Around the same time Enbridge’s easements expired in 2013, Bad River was focused on opposing another mining project by Gogebic Taconite to create one of the world’s largest open-pit iron ore mines in the Penokee Hills, just a few miles south of the reservation. They expected the mine to release a host of toxins into the air and water, which would eventually find their way into the sloughs. Bad River mobilized against the project by forming the Anishinaabe Environmental Protection Alliance (ANEPA), a tribal committee focused on informing the local community and building allyship on environmental issues through outreach and education. In 2015, Gogebic Taconite backed down after discovering more environmentally sensitive watershed areas in the Penokee Hills. After the mine fight, ANEPA has turned its focus to Line 5.

“We have a different strength and spirit and passion here that you probably might not find anywhere else in the world, because we’ve defeated many things,” tribal member Aurora Conley, vice chair for ANEPA, told Earther. “There are people that are willing to sacrifice their lives for this place—for that rice.”

Tribal elder Joe Rose has been a force in Bad River’s environmental battles. The 84 year old lives on the shore of Lake Superior in a remote part of the reservation, where he manages a private campground for school and tribal groups. Were Line 5 to rupture, he’d lose the ability to tap maple sap from his sugarbush located a quarter mile downstream and harvest the wild rice he’s been picking in the sloughs since he was 9 years old.

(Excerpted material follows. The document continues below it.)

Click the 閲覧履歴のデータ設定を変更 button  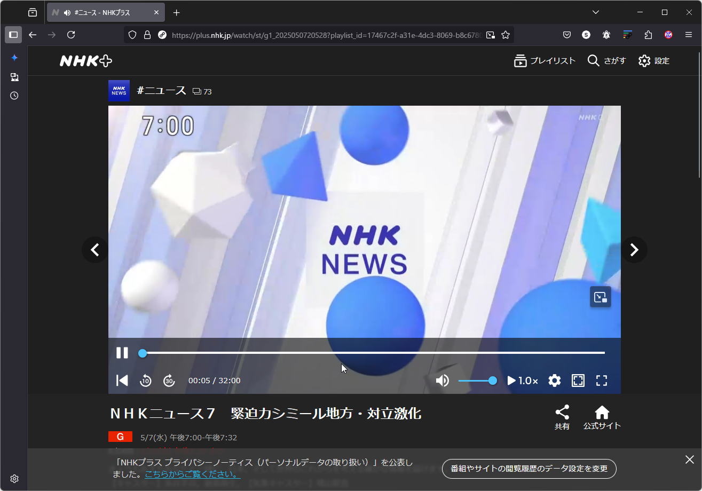point(529,469)
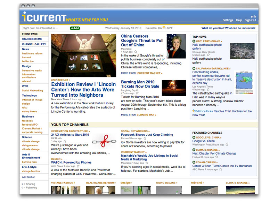This screenshot has height=202, width=278.
Task: Click the Editor's Picks icon in Top News
Action: click(x=194, y=111)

Rose remembers a time on the reservation when light bulbs were kerosene lamps, bathrooms were outhouses, and a pipeline wasn’t buried beneath one of the most sensitive watersheds in the Great Lakes. He was a young man when Enbridge first installed Line 5.

“I don’t think our tribal council realized what it really was,” Rose told Earther. Others at Bad River say it’s likely the Bureau of Indian Affairs handled the easement negotiations in the tribe’s trust.